ZIEL
Zähle, in wie vielen Zeilen der folgenden Einträge das Wort „perform“ vorkommt. Gib nur die Zahl an.

VORLIEGENDE DATEN
------

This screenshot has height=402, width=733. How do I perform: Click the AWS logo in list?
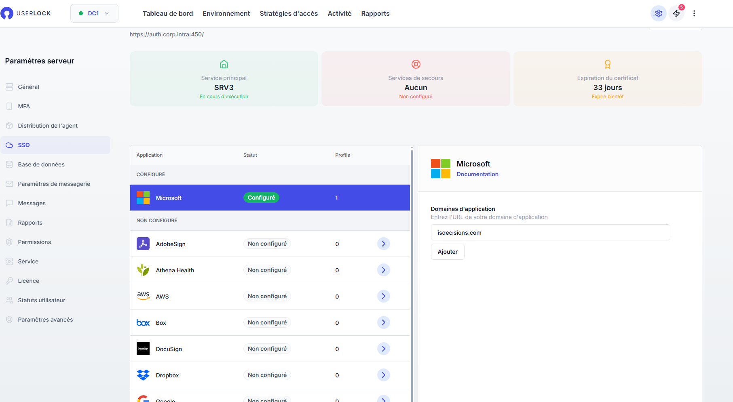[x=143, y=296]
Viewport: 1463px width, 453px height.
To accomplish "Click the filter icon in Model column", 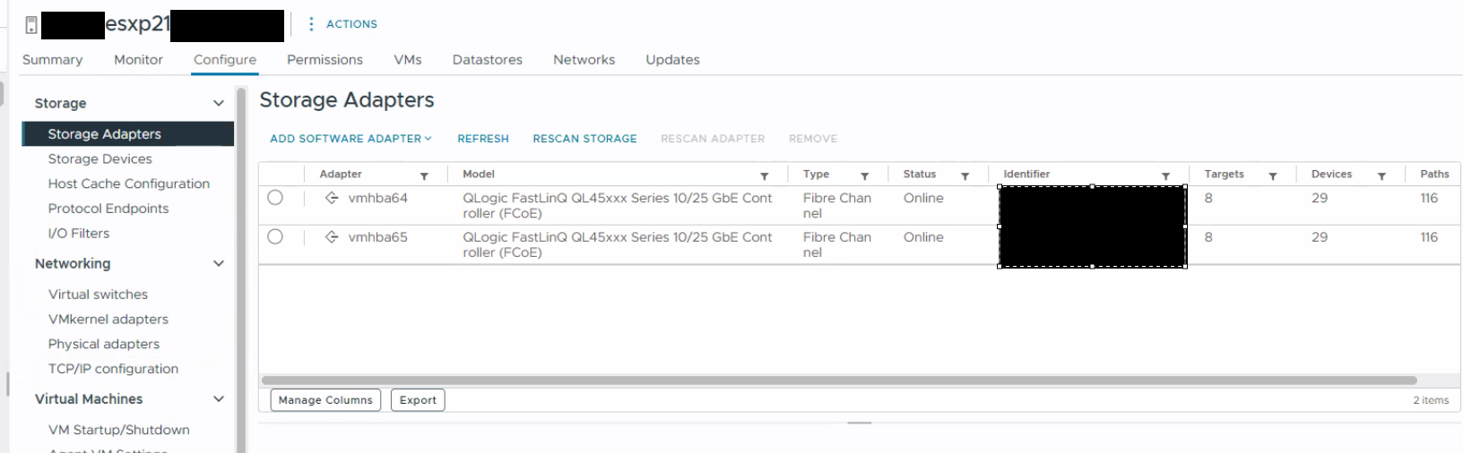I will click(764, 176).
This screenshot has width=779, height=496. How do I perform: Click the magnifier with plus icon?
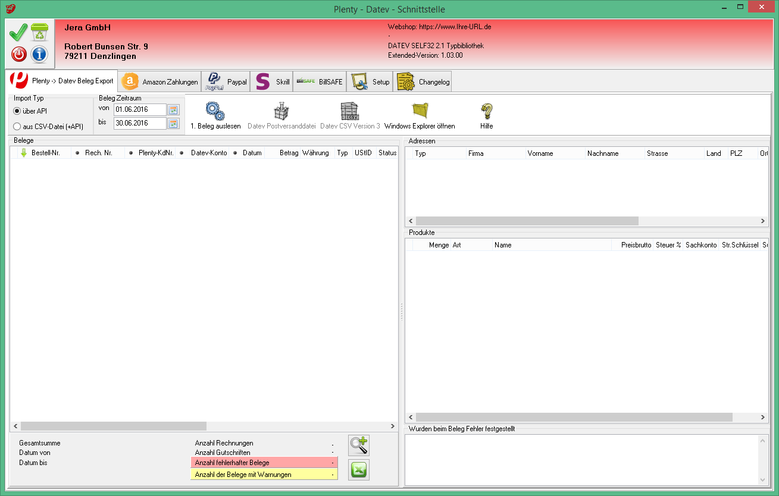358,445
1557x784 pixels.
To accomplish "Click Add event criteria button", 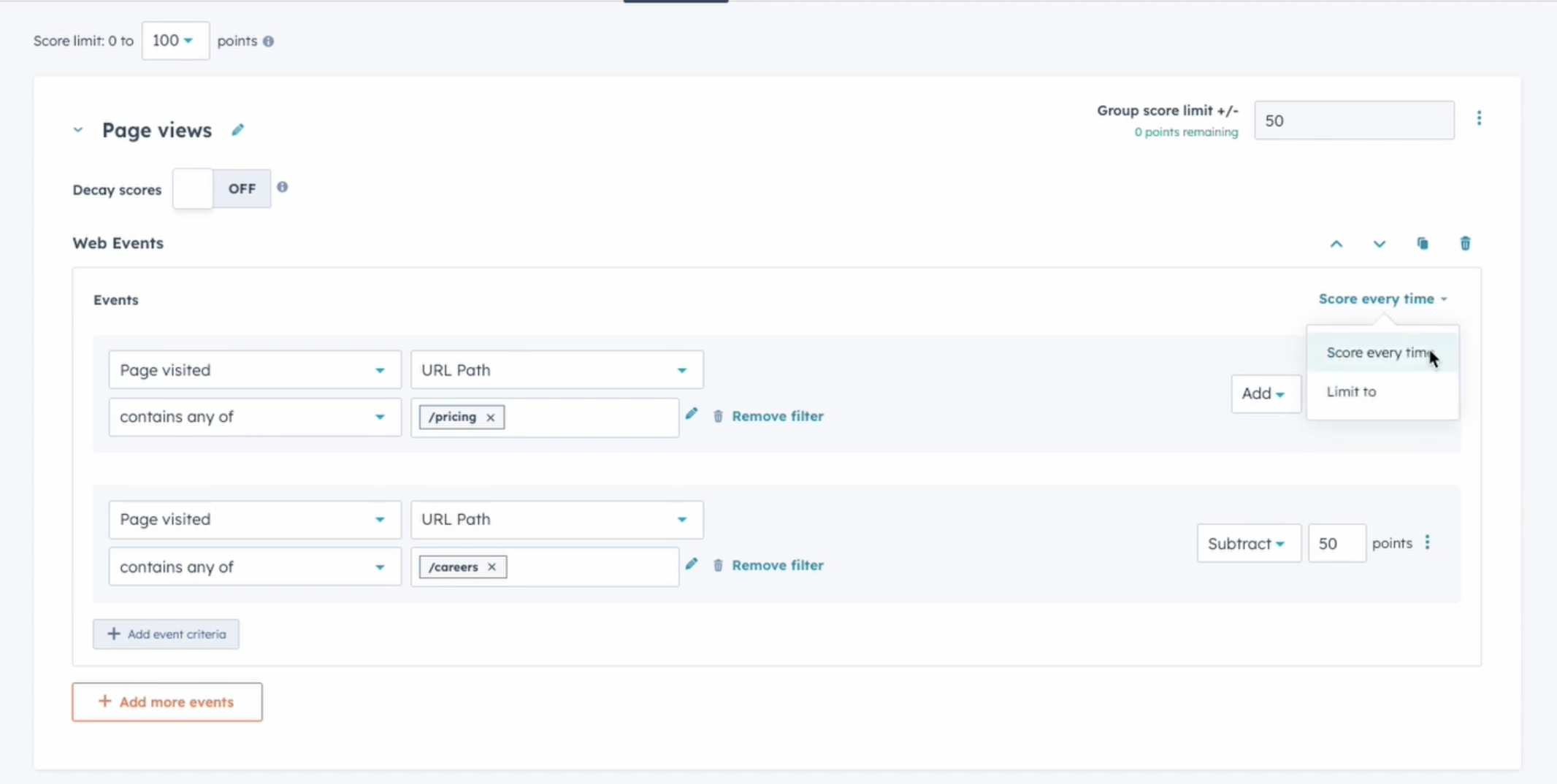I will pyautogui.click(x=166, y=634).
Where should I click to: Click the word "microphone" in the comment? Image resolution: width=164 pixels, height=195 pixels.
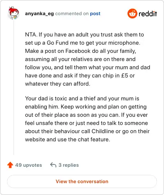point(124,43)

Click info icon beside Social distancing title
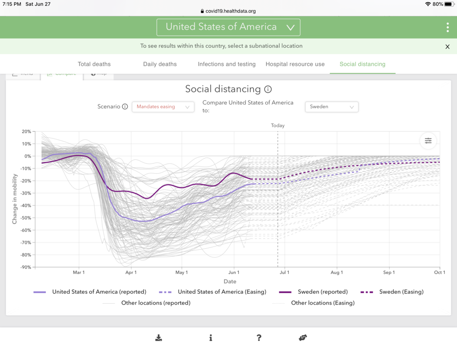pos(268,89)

------

LÖSUNG
2